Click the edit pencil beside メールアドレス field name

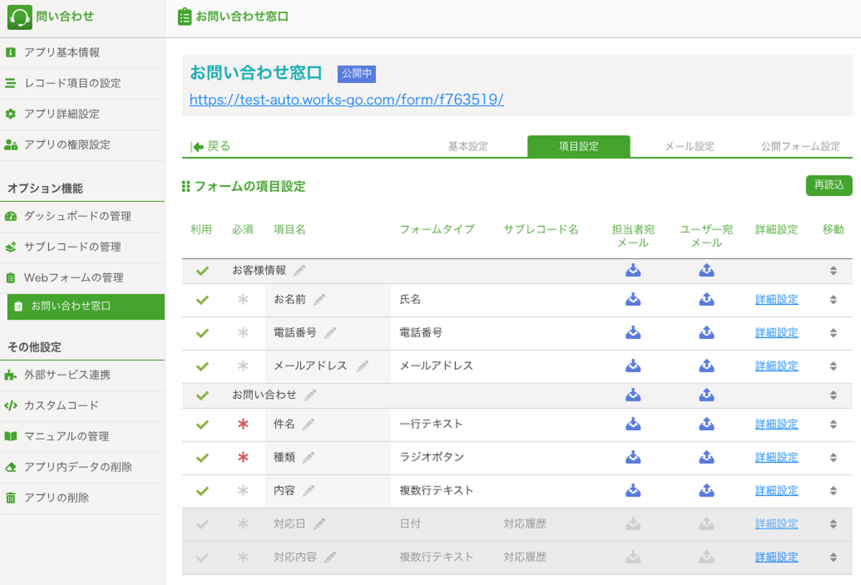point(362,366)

- - - - - - -

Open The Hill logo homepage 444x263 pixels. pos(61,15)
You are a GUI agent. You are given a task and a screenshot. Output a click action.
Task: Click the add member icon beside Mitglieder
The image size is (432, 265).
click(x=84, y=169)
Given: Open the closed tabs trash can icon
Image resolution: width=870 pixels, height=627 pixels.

- - - - - - -

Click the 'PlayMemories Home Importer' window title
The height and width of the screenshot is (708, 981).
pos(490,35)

- - - - - - -

TASK OBJECTIVE => Please revise the records beginning at the line that contains "Given: Open the closed tabs trash can icon" and stopping after the line that contains "Image resolution: width=870", swapping "trash can" for "wastebasket" and leaving everything else unchanged. Return only those lines.

EXERCISE SOLUTION =>
Given: Open the closed tabs wastebasket icon
Image resolution: width=870 pixels, height=627 pixels.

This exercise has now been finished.